So far, for me, Ni200 and Ti don't have very good characteristics as a vaping wire, I much prefer Kanthal for its versatility and ease of use. I like Ni200 and Ti equally for different reasons and I vape TC 90% of the time not because of the wire but because it really does protect me from nasty hits.

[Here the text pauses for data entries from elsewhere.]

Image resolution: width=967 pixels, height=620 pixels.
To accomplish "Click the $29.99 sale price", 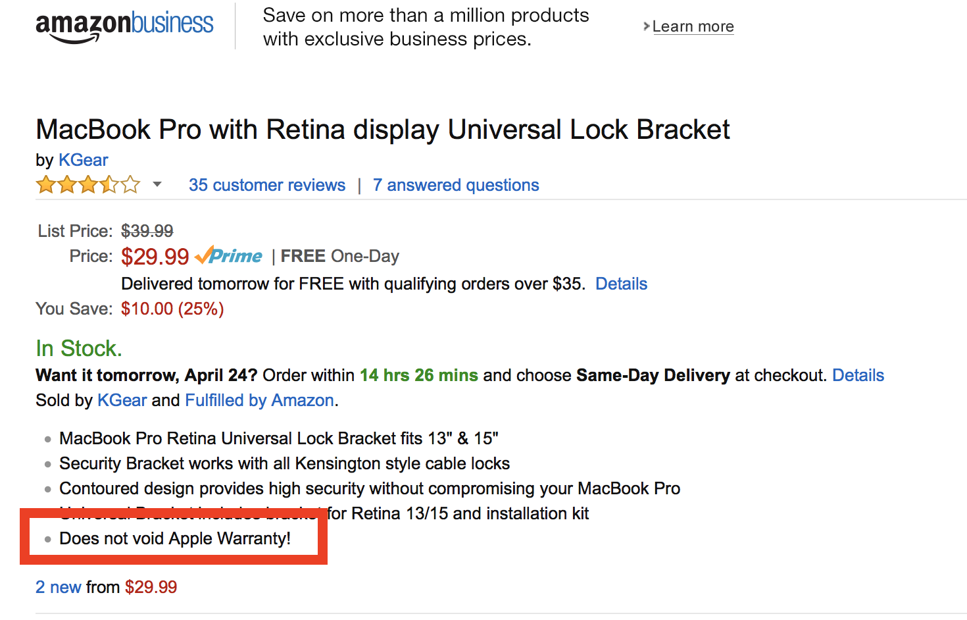I will pos(155,257).
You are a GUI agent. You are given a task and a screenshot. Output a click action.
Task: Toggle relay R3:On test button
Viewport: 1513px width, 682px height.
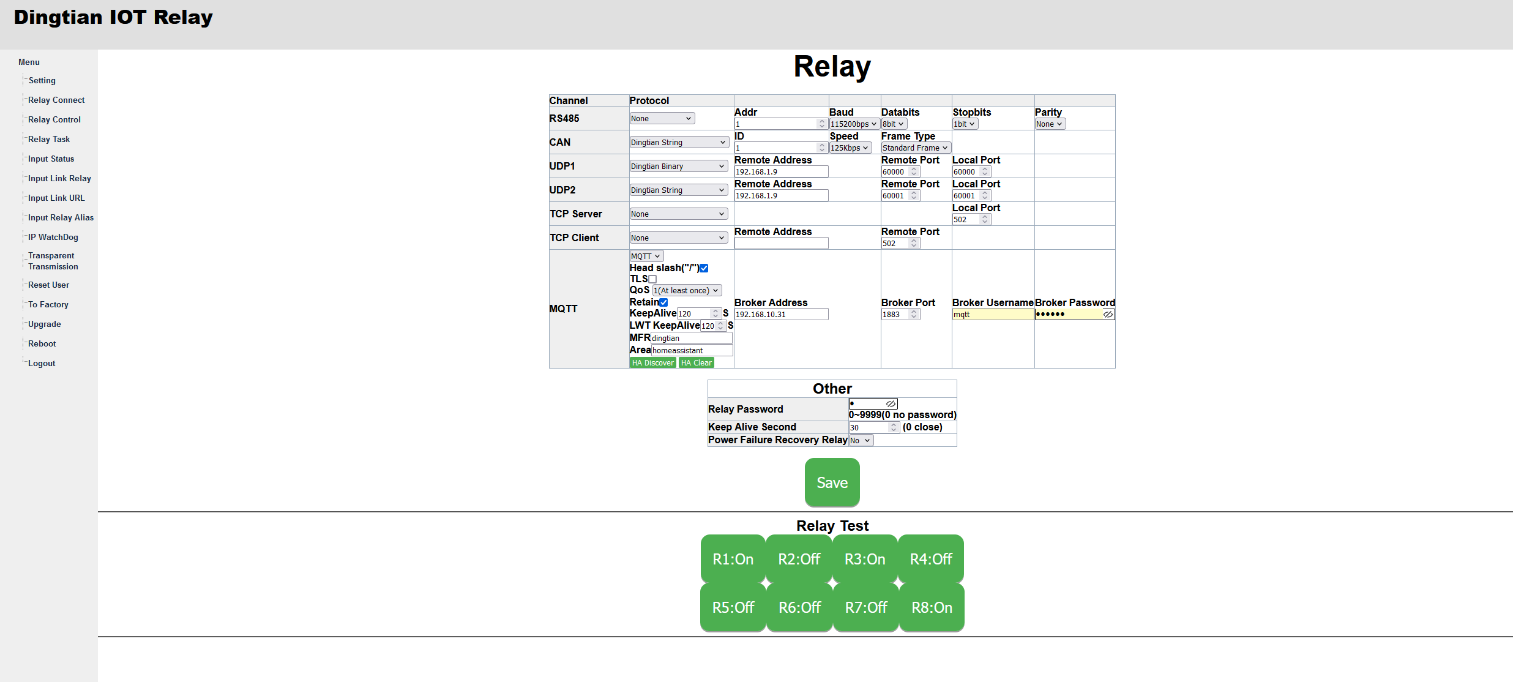point(865,559)
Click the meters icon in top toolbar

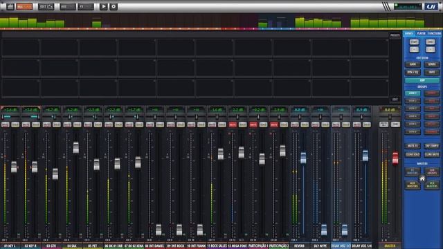[x=10, y=6]
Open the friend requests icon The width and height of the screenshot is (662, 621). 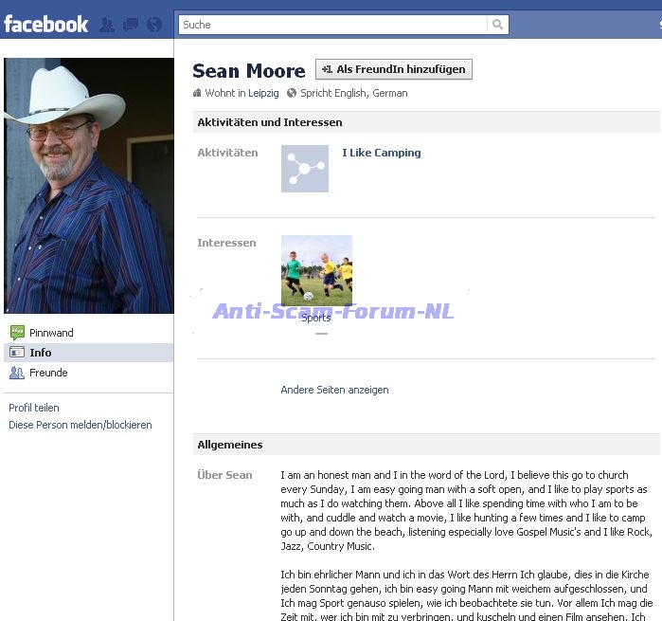click(x=107, y=25)
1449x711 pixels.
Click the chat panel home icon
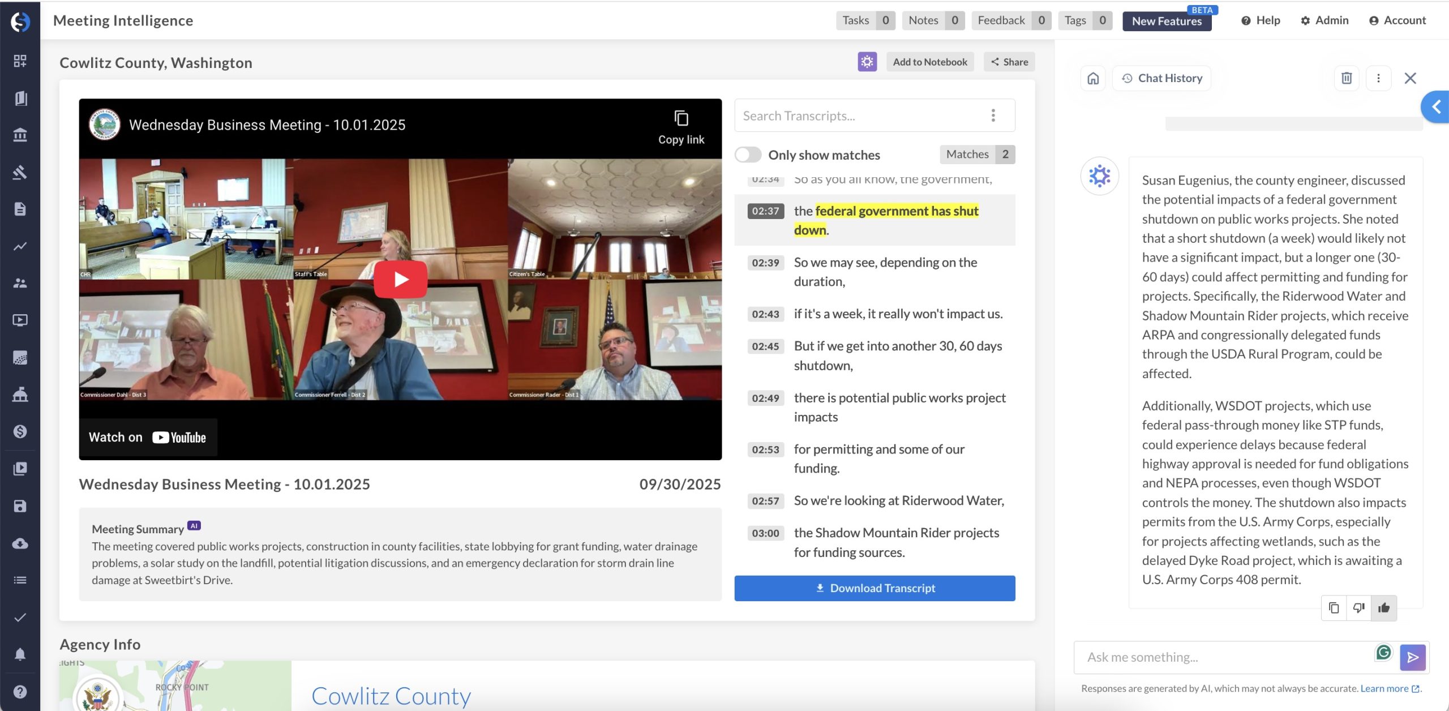tap(1093, 78)
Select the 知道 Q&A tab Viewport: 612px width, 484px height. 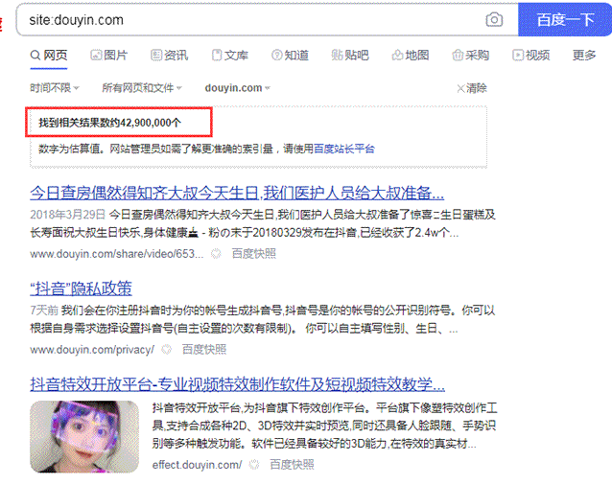point(289,56)
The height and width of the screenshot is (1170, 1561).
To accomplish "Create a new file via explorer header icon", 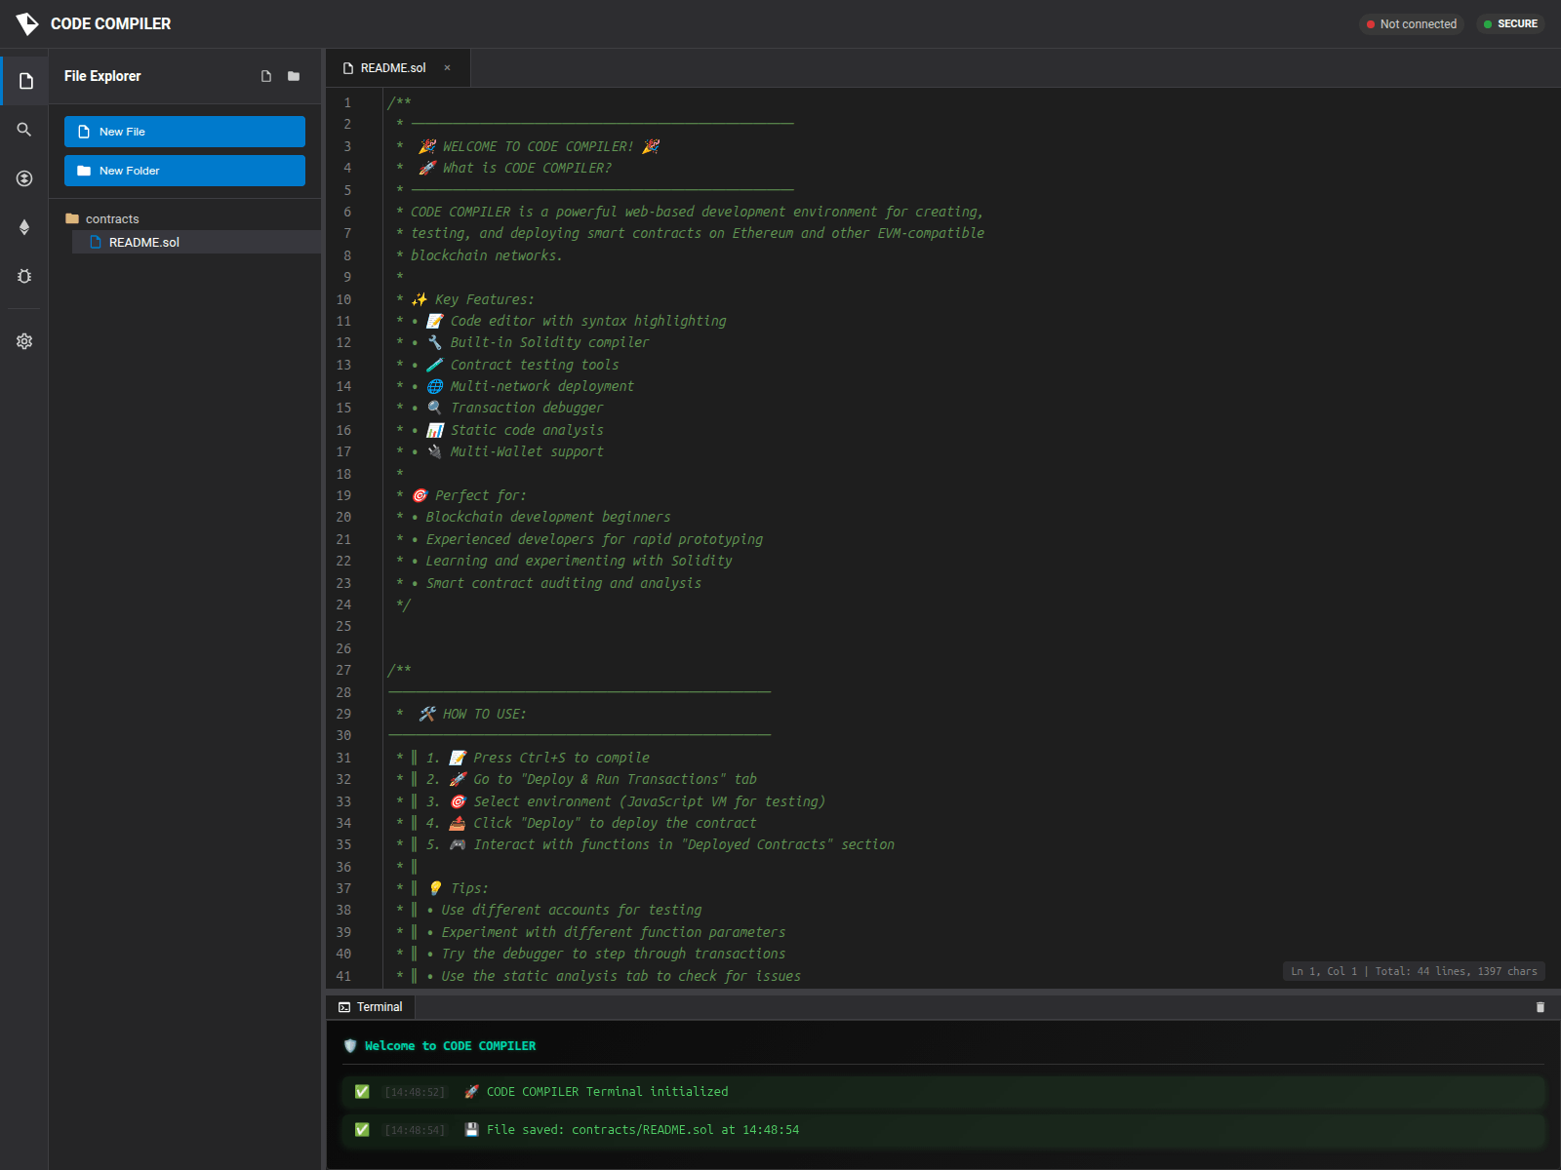I will click(x=265, y=76).
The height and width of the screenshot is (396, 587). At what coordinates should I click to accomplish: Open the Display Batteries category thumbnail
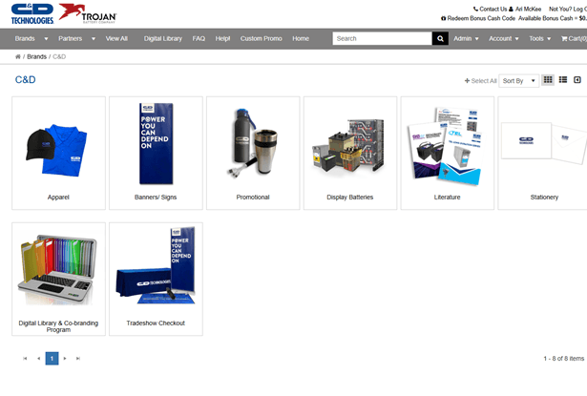(350, 153)
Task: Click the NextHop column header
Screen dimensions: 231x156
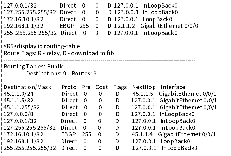Action: click(x=144, y=87)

Please god can you send us a TC Kanthal mod?.

K thanks bye x.


----------



## Andre (15/12/15)

Sprint said:


> Ni200 in my experience develops hot spots in the middle of the coil if touching and there is nothing you can do to stop it.
> 
> So far, for me, Ni200 and Ti don't have very good characteristics as a vaping wire, I much prefer Kanthal for its versatility and ease of use. I like Ni200 and Ti equally for different reasons and I vape TC 90% of the time not because of the wire but because it really does protect me from nasty hits.
> 
> ...


Try NiFe48. All the attributes of Kanthal, but can be used for TC: http://www.zivipf.com/epages/638622...h=/Shops/63862298/Categories/Heizdraht/NiFe48


----------



## capetocuba (15/12/15)

Andre said:


> Try NiFe48. All the attributes of Kanthal, but can be used for TC: http://www.zivipf.com/epages/638622...h=/Shops/63862298/Categories/Heizdraht/NiFe48


I have been looking at this http://www.stealthvape.co.uk/wire/NiFe30-wire


----------



## Andre (15/12/15)

capetocuba said:


> I have been looking at this http://www.stealthvape.co.uk/wire/NiFe30-wire


Not as good as the NiFe48 (52) for TC apparently.

Reactions: Thanks 1


----------